Their wives and children would be joining them at their Monterey Bay beachfront rentals the next day, but Friday night the two men gathered their close friends, made a big dinner and explained the plan to open a bank specifically for tech companies. They would call their customers “clients” and name their business after the region’s trendy new moniker: Silicon Valley Bank.
Everyone around the table – including a Lockheed engineer in charge of pilotless drones in the 1970s and a Memorex executive – ponied up $10,000 each. They turned for support to a cast of luminaries, including a legendary NFL quarterback, a maverick congressman and the founder of one of the Valley’s signature law firms.
And the bank that collapsed this month in spectacular fashion was born.
From white glove to black swan
After 40 years of riding waves of tech booms and busts, Silicon Valley Bank disappeared faster than an errant tweet from Elon Musk, spooking customers into a run on deposits, which in turn jolted the banking industry and roiled the U.S. economy and global markets. The fallout has raised major questions about how the blunders of a single medium-sized bank could unleash a torrent of panic in a region so accustomed to risk.

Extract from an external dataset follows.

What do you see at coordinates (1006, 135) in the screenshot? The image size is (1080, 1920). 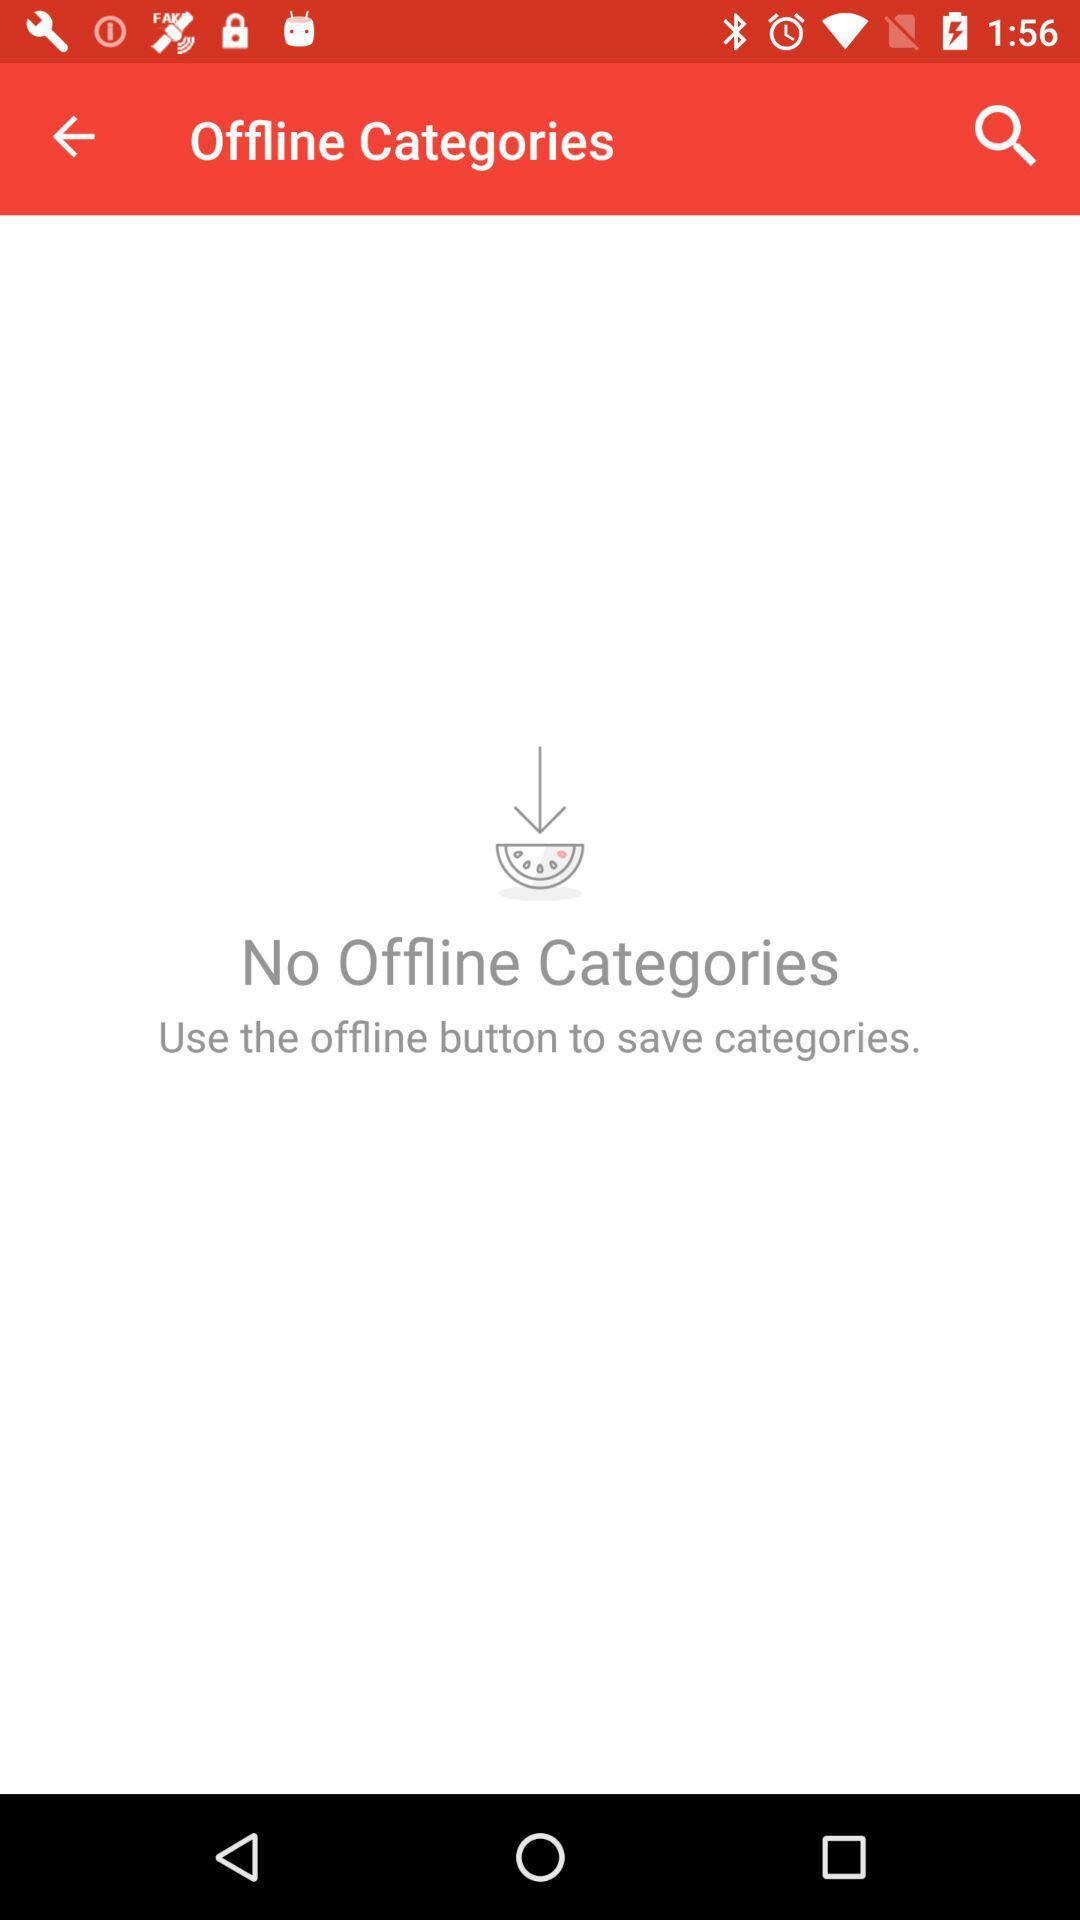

But Silicon Valley Bank’s origin story — and its seemingly prosperous four-decade ride – in many ways mirrors the generations of startups and gambles that turned fields of orchards into the capital of innovation.
“Silicon Valley wouldn’t be Silicon Valley without Silicon Valley Bank,” said Varun Badhwar, a serial entrepreneur who had millions of dollars at stake in the crisis.
Tech companies across the region and around the globe had come to expect white-glove treatment from Silicon Valley Bank, not a black-swan event.